Stored records
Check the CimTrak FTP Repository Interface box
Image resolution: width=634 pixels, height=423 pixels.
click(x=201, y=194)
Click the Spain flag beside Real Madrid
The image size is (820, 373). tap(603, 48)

Required work
Repeat the data above line for line, without changing anything.

Answer to this problem
Check the CimTrak FTP Repository Interface box
Image resolution: width=634 pixels, height=423 pixels.
click(x=201, y=194)
Click the Spain flag beside Real Madrid
The image size is (820, 373). tap(603, 48)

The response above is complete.